以前にDialレーベルを紹介した時にも少し触れましたが、LP初期のマイナー・レーベルは百花練乱であり、その演奏の質は玉石混淆とはいえ、中にはメジャー・レーベルに劣らないどころか、むしろ、より名演と呼べるようなものが少なからずありました。
わが国の室内楽ファンにとって忘れられないマイナー・レーベルの一つがWestminsterレーベルです。レオポルド・ウラッハとウィーン・コンツェルトハウス四重奏団による、モーツァルトの《クラリネット五重奏曲》は、文字通り不滅の名演であり、個々人の評価は別としても、聴いたことの無いクラシック・ファンはほとんどいないのではないでしょうか。
また、コンツェルトハウス四重奏団の後輩に当たる、バリリ四重奏団によるベートーヴェンやモーツァルトの四重奏曲全集も、多くのファンを獲得してきたモノラル期の名演の一つです。

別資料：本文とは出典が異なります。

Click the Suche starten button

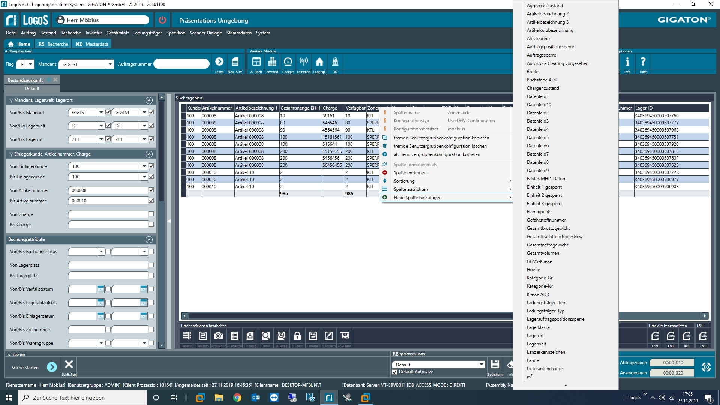pyautogui.click(x=52, y=367)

ところで、バリリがコンツェルトハウスの後輩と書きましたが、この辺りの事情は少し複雑です。確かにバリリはコンツェルトハウス四重奏団のリーダー、カンパーよりも年少でしたが、バリリがウィーン・フィルのコンサート・マスターであったのに対し、カンパーは戦後までウィーン・シンフォニカーのメンバーであり、戦後の人員不足によって、ウィーン・フィルに入ったのでした。言ってみればバリリ四重奏団は戦前からの伝統ある「主流派」であり、そのメンバーも、前任者であったシュナイダーハン四重奏団のメンバーをそのまま引き継いでいます。このような事情は、それぞれの四重奏団の演奏の価値には全く関係の無いことではありますが。

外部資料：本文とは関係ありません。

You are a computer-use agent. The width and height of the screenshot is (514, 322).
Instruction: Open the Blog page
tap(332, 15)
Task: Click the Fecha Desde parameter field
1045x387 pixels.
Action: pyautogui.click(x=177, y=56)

1949年、アメリカに創設されたWestminsterレーベルは、ヨーロッパに強い繋がりを持ち、戦争によって疲弊し、物資が不足していたヨーロッパに強いドルを持って乗り込み、短期間に膨大な数の録音を成し遂げます。
最近、再発売されたCDのライナーノートや当時の証言を集めた本『ウィーン・フィルハーモニー──その栄光と激動の日々』などの資料によって、当時の状況がかなり詳しく窺えるようになってきました。それらによれば、録音は深夜遅く、オーケストラの仕事を終えた後に寒いスタジオで行われたであるとか、貰った報酬はわずかなもので、時には現物支給であったり、支払われないこともあったのだとか、当時の演奏家達にはレコードで聴く演奏からは伺い知ることのできない労苦があったようです。
このような証言を辿ってみると、Westminsterレーベルというのは、随分と「けしからん奴ら」であるということになります。たしかに、バリリやカンパーは、半ば騙されたように思ったり、腹立たしく思ったこともあったことでしょう。しかし、遠く離れた極東の地で、今に到ってもなお愛好され、名演の第一に挙げられ、このような文章の俎上に上がっているのは、まさにその「けしからん奴ら」によってなのです。私たちは、この「けしからん奴ら」を糾弾すべきなのか、それともこのような録音を残してくれたことに感謝すべきなのか、実に悩ましいところです。
CDの時代となり、技術の発展によるコストダウン効果も手伝って、現在はLP初期のように多くのマイナーレーベルが次々と出現してきています。このような動きがこの後どのように発展するのか、いろいろと想像を巡らせてしまう今日この頃です。